Children have difficulties grasping why someone is gone, never to return and these new perspectives help a grieving child better cope with the universal question of “why?” or “why must everything in life end?”
Greg Lundgren uses a range of life’s moments to help paint new mental pictures of what death might be. Drawing on everything from nature, life’s pleasures, the magical, to even those sad everyday moments, each page offers up a different perspective. Typically children have difficulties grasping why someone is gone, never to return. This book helps a grieving child better cope with the universal questions of “why?” or “why must everything in life end?”
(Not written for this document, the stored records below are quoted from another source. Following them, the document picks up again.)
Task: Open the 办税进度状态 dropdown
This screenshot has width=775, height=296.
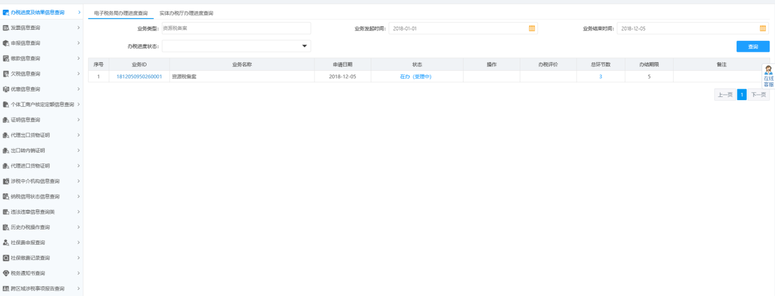Action: (x=304, y=46)
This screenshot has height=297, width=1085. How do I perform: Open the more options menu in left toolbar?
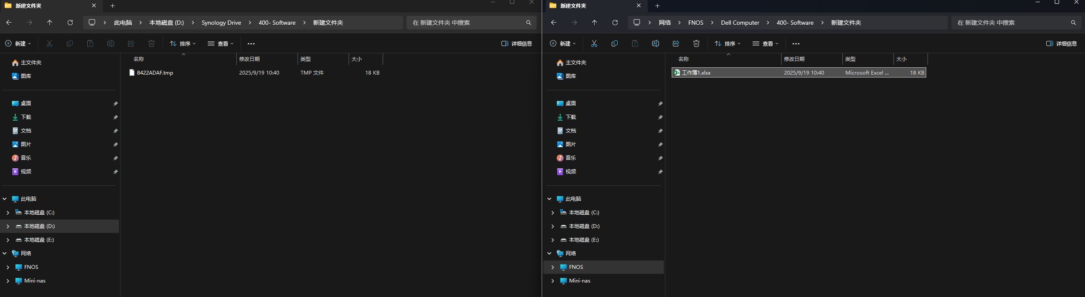point(251,43)
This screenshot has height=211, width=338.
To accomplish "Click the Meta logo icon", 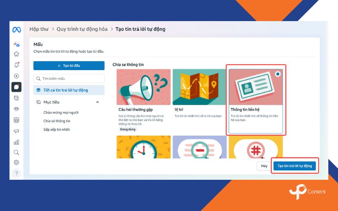I will (x=16, y=30).
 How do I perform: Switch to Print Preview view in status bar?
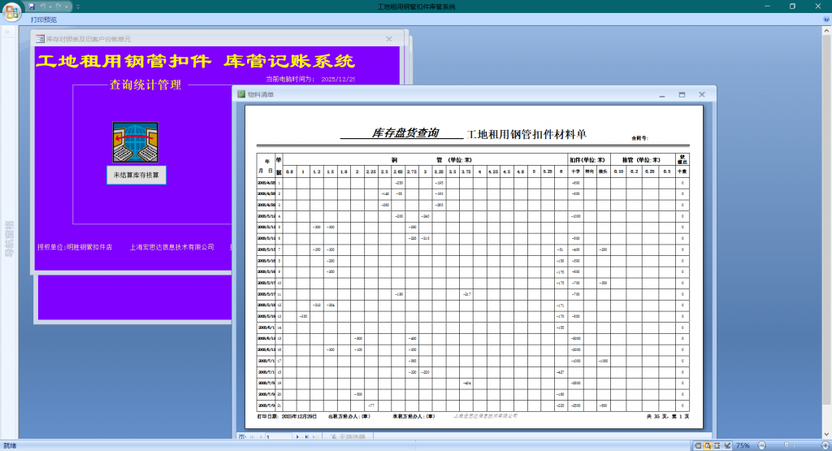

Through analogies of a delicious milkshake, or a fun road trip, or new friends at school, a child learns absolutely nothing will last forever. Life will continue to change, like a tadpole to a frog, or a helicopter taking us to a new magical place. This coloring book is filled with experiences, and just like life, moves us towards something new and towards acceptance.
Here are a few examples:
You won’t find any saccharin or schmaltzy illustrations in this book. Lundgren’s drawings are as sophisticated as his urn designs. What I also loved about this book is how it serves up both insightful messages along with an activity. The act of coloring with crayons on each page allows time for a child coping with loss to reflect and to return again and again. If you seek group grief activities for gatherings of children, this book is ideal to get meaningful conversation going.
You won’t find any saccharin or schmaltzy illustrations in this book.
What a brilliant lovely book. Along with a box of crayons, Maybe Death is Like a Light is a most lovely bereavement gift for a small perplexed child.